Configure dataflows in Azure IoT Operations

Important

Azure IoT Operations Preview – enabled by Azure Arc is currently in preview. You shouldn't use this preview software in production environments.

You'll need to deploy a new Azure IoT Operations installation when a generally available release is made available. You won't be able to upgrade a preview installation.

See the Supplemental Terms of Use for Microsoft Azure Previews for legal terms that apply to Azure features that are in beta, preview, or otherwise not yet released into general availability.

A dataflow is the path that data takes from the source to the destination with optional transformations. You can configure the dataflow by creating a Dataflow custom resource or using the Azure IoT Operations Studio portal. A dataflow is made up of three parts: the source, the transformation, and the destination.

Diagram of a dataflow showing flow from source to transform then destination.

To define the source and destination, you need to configure the dataflow endpoints. The transformation is optional and can include operations like enriching the data, filtering the data, and mapping the data to another field.

This article shows you how to create a dataflow with an example, including the source, transformation, and destination.

Prerequisites

Create dataflow

Once you have dataflow endpoints, you can use them to create a dataflow. Recall that a dataflow is made up of three parts: the source, the transformation, and the destination.

To create a dataflow in the operations experience portal, select Dataflow > Create dataflow.

Screenshot using operations experience portal to create a dataflow.

Review the following sections to learn how to configure the operation types of the dataflow.

Configure a source with a dataflow endpoint to get data

To configure a source for the dataflow, specify the endpoint reference and data source. You can specify a list of data sources for the endpoint.

Use Asset as a source

You can use an asset as the source for the dataflow. This is only available in the operations experience portal.

  1. Under Source details, select Asset.

  2. Select the asset you want to use as the source endpoint.

  3. Select Proceed.

    A list of datapoints for the selected asset is displayed.

    Screenshot using operations experience portal to select an asset as the source endpoint.

  4. Select Apply to use the asset as the source endpoint.

Use MQTT as a source

  1. Under Source details, select MQTT.

  2. Enter the MQTT Topic that you want to listen to for incoming messages.

  3. Choose a Message schema from the dropdown list or upload a new schema. If the source data has optional fields or fields with different types, specify a deserialization schema to ensure consistency. For example, the data might have fields that aren't present in all messages. Without the schema, the transformation can't handle these fields as they would have empty values. With the schema, you can specify default values or ignore the fields.

    Screenshot using operations experience portal to select MQTT as the source endpoint.

  4. Select Apply.

Configure transformation to process data

The transformation operation is where you can transform the data from the source before you send it to the destination. Transformations are optional. If you don't need to make changes to the data, don't include the transformation operation in the dataflow configuration. Multiple transformations are chained together in stages regardless of the order in which they're specified in the configuration. The order of the stages is always

  1. Enrich: Add additional data to the source data given a dataset and condition to match.
  2. Filter: Filter the data based on a condition.
  3. Map: Move data from one field to another with an optional conversion.
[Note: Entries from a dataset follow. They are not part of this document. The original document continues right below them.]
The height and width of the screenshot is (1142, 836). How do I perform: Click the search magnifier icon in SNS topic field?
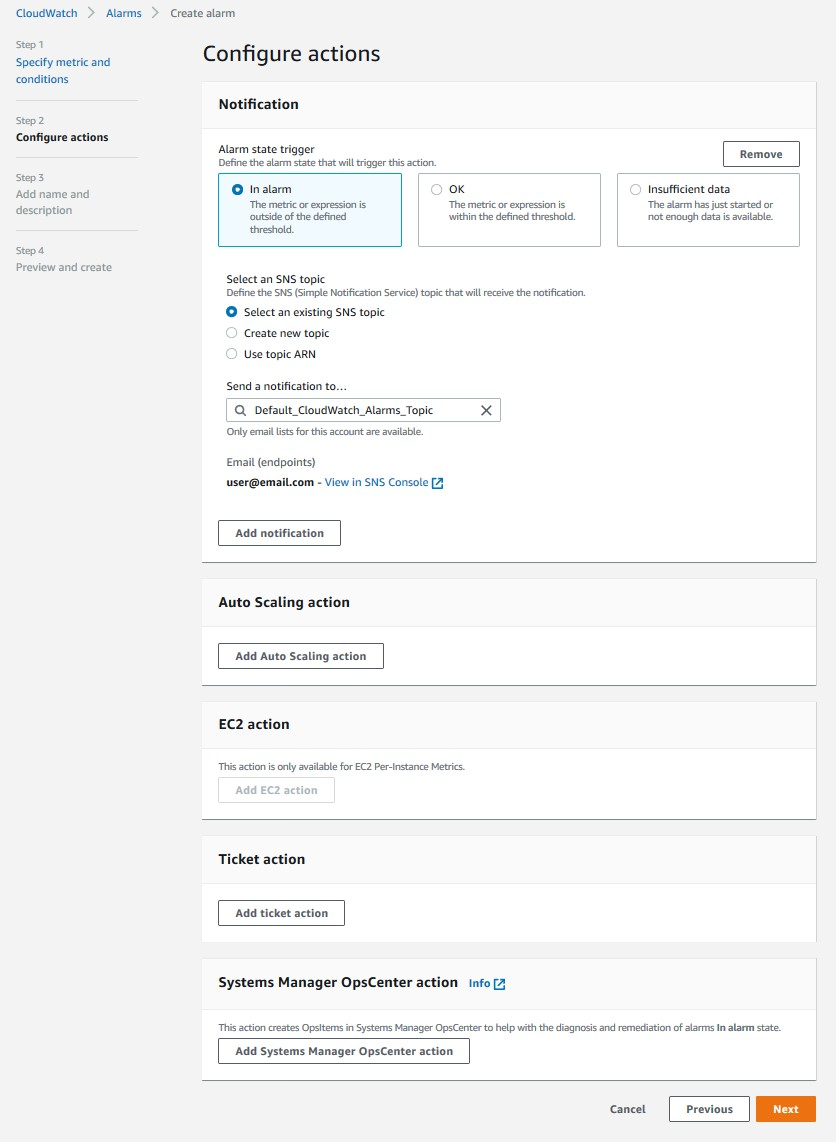tap(240, 410)
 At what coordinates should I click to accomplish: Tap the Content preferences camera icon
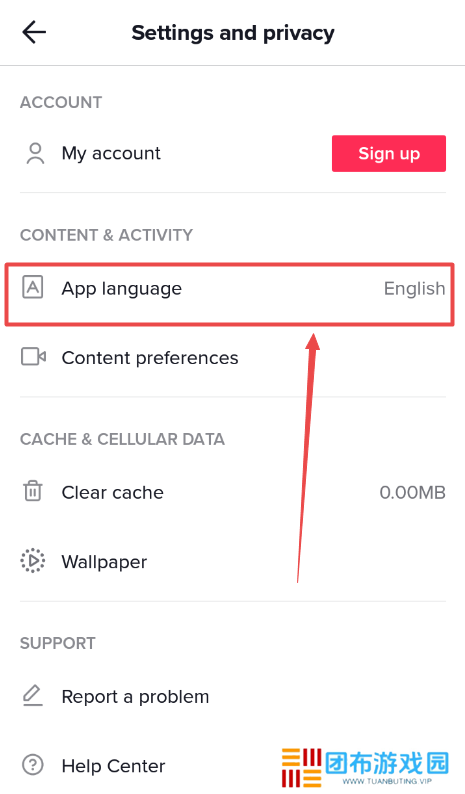point(33,357)
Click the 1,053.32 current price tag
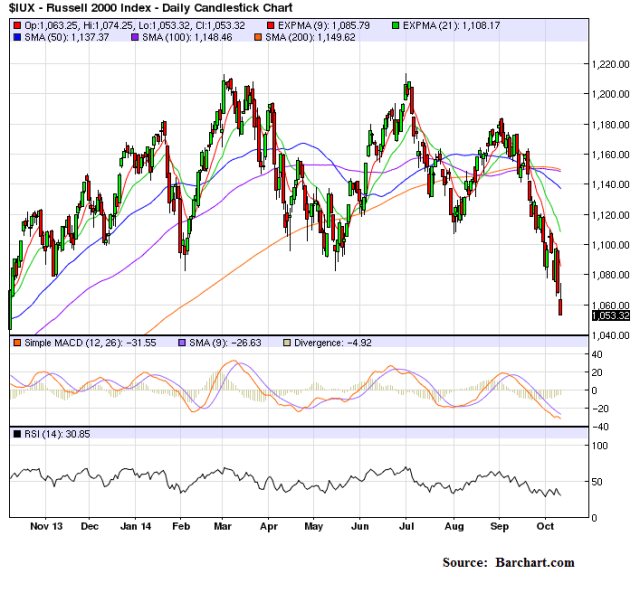The height and width of the screenshot is (602, 640). (x=610, y=315)
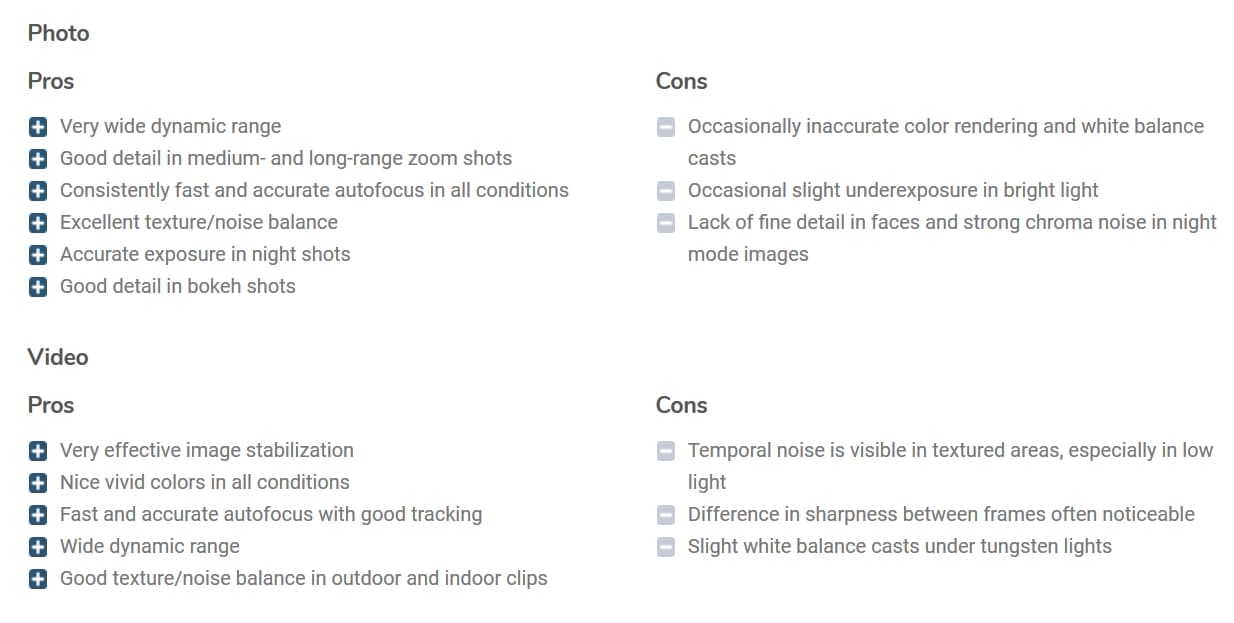
Task: Click minus icon next to Slight white balance casts
Action: click(666, 547)
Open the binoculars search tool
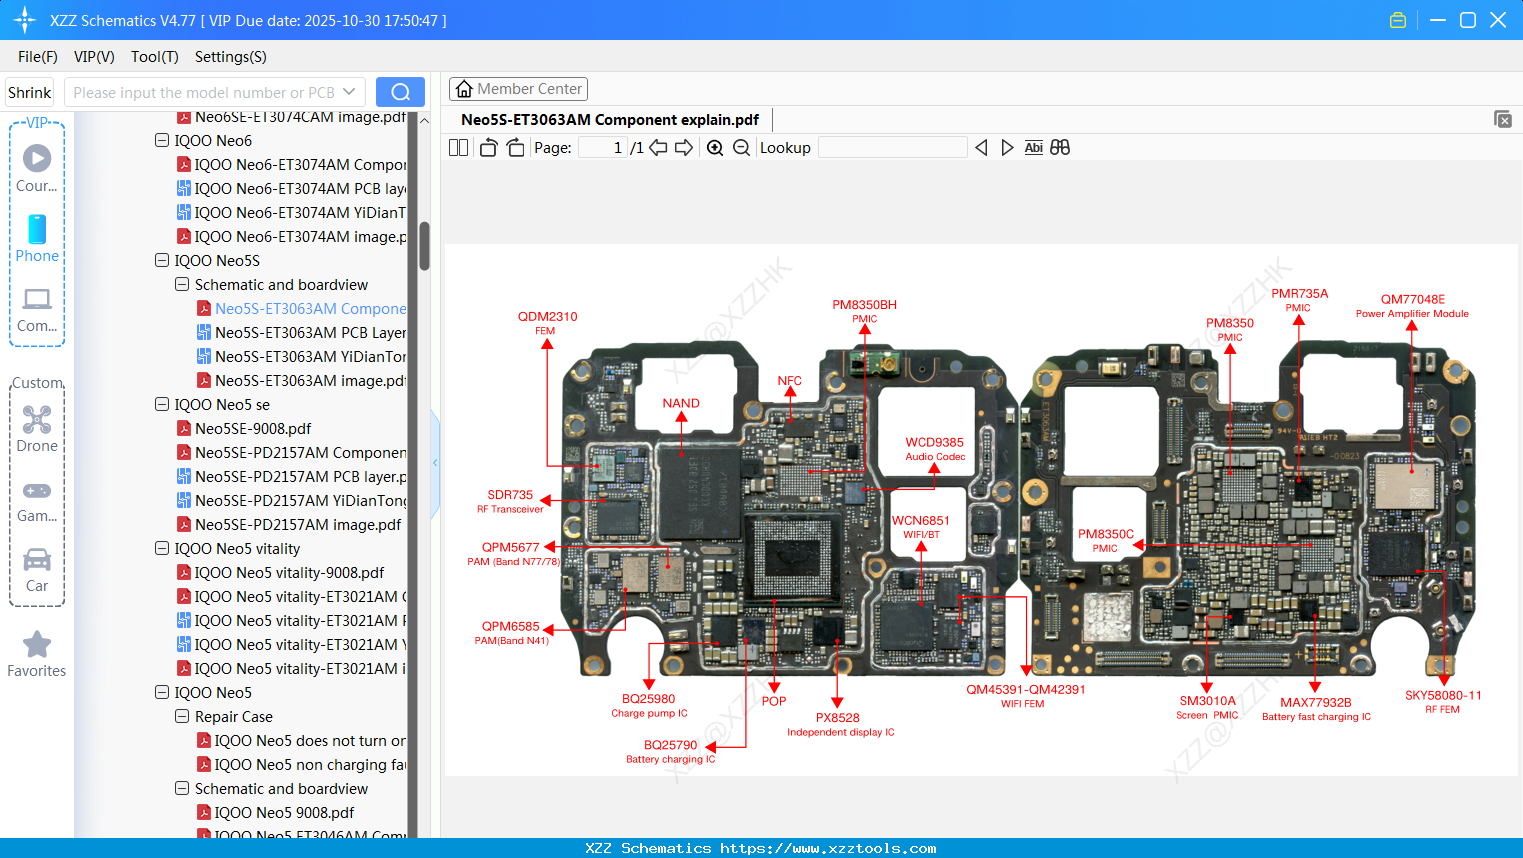The width and height of the screenshot is (1523, 858). (x=1060, y=147)
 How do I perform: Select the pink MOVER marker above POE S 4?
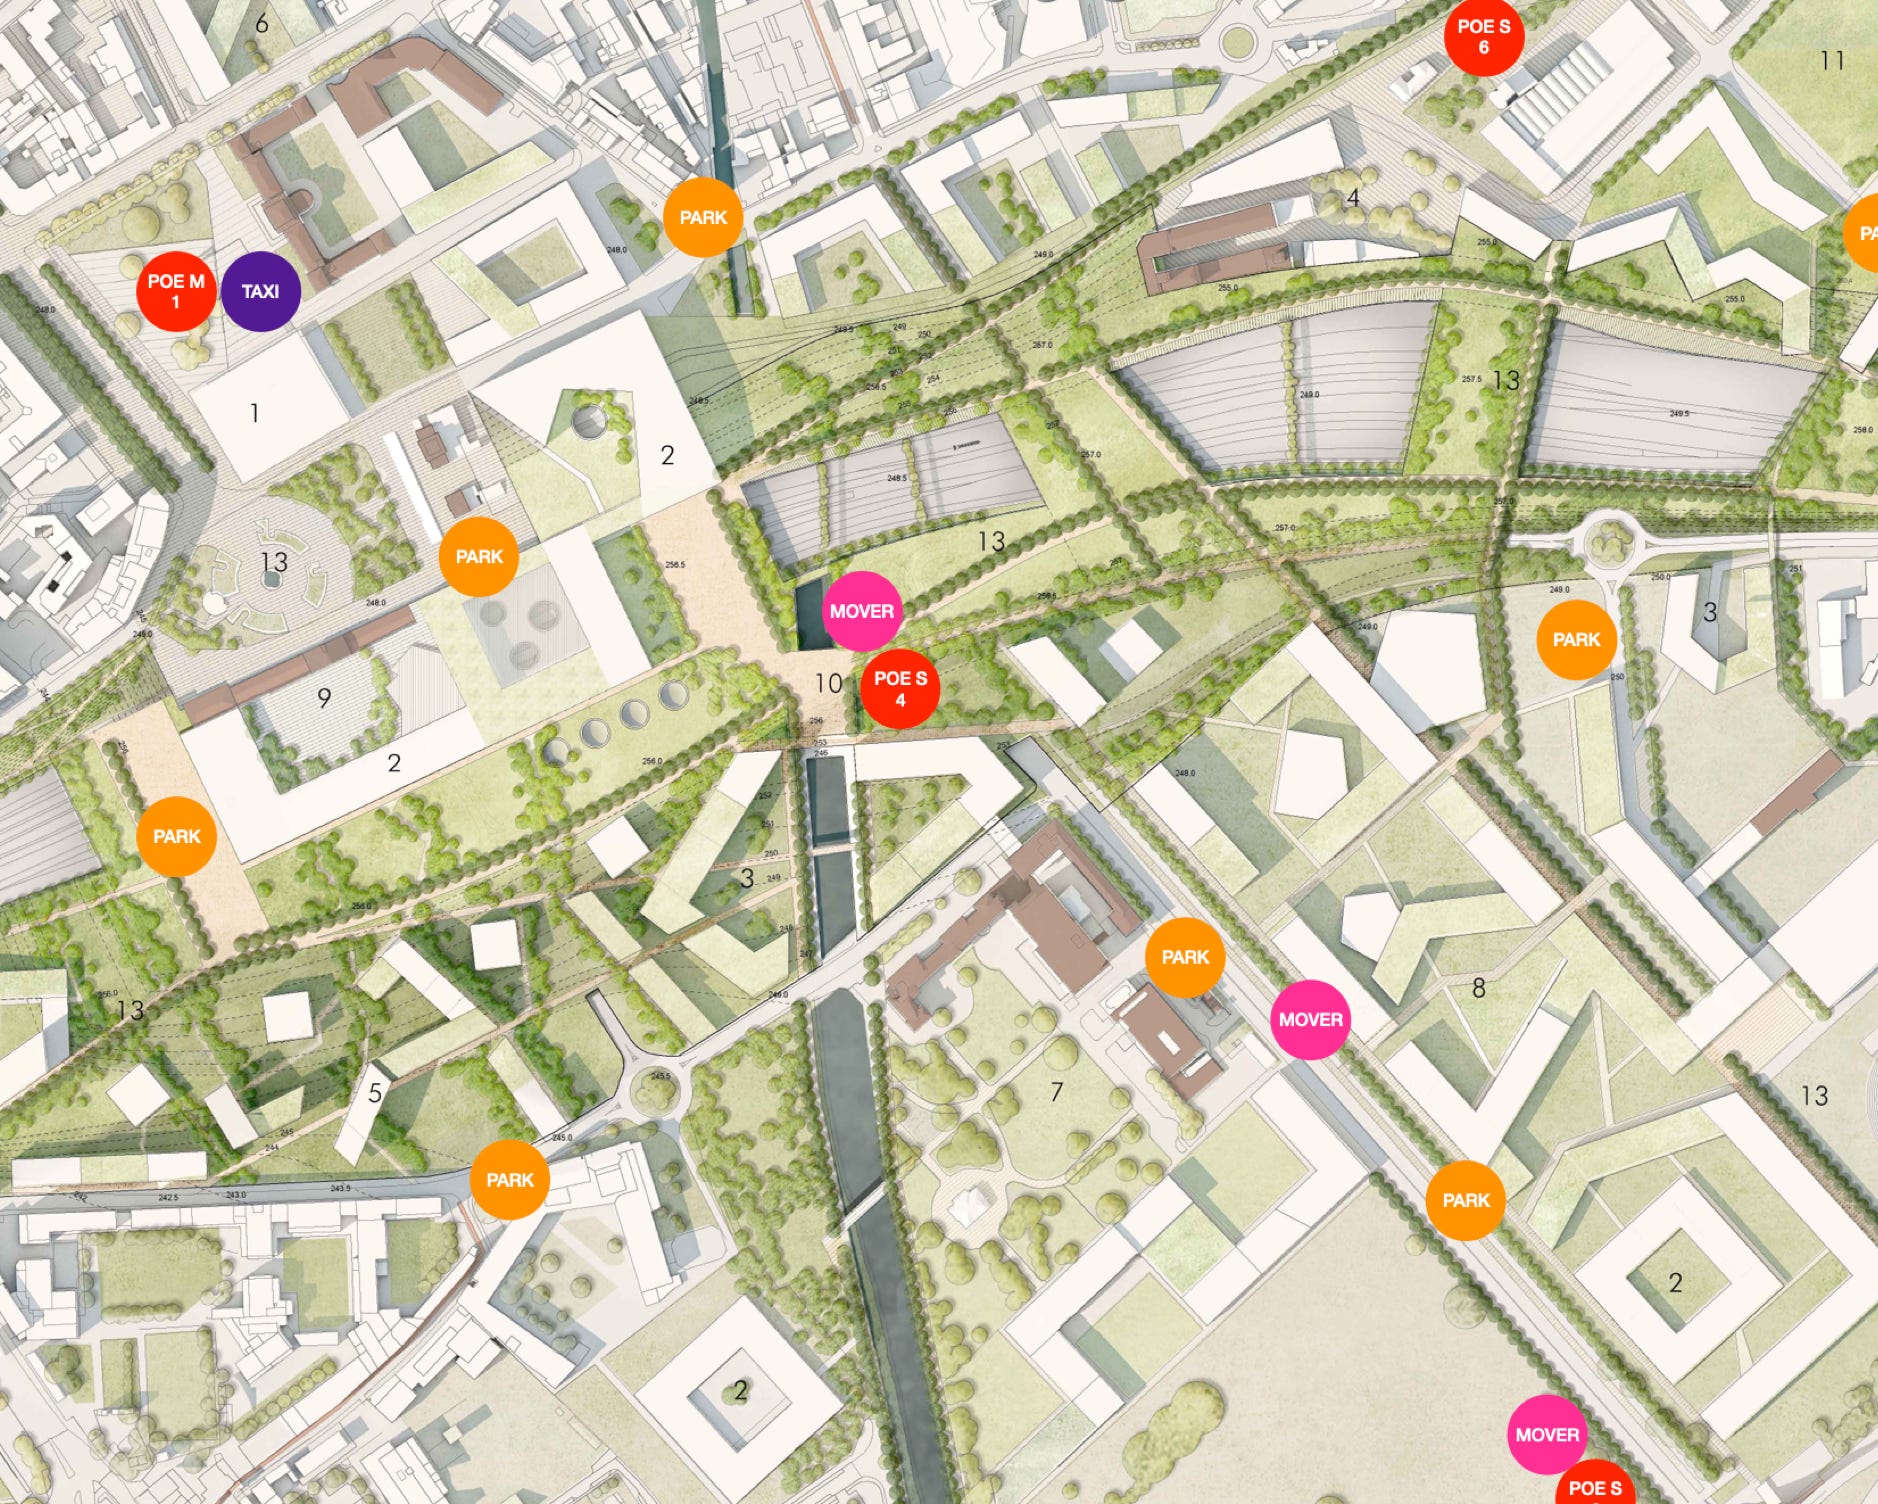pos(862,611)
In the operations experience portal, select Dataflow > Add transform (optional).

Screenshot using operations experience portal to add a transform to a dataflow.

Enrich: Add reference data

To enrich the data, you can use the reference dataset in the Azure IoT Operations distributed state store (DSS). The dataset is used to add extra data to the source data based on a condition. The condition is specified as a field in the source data that matches a field in the dataset.

Key names in the distributed state store correspond to a dataset in the dataflow configuration.

Currently, the enrich operation isn't available in the operations experience portal.

You can load sample data into the DSS by using the DSS set tool sample.

For more information about condition syntax, see Enrich data by using dataflows and Convert data using dataflows.

Filter: Filter data based on a condition

To filter the data on a condition, you can use the filter stage. The condition is specified as a field in the source data that matches a value.

  1. Under Transform (optional), select Filter > Add.

  2. Choose the datapoints to include in the dataset.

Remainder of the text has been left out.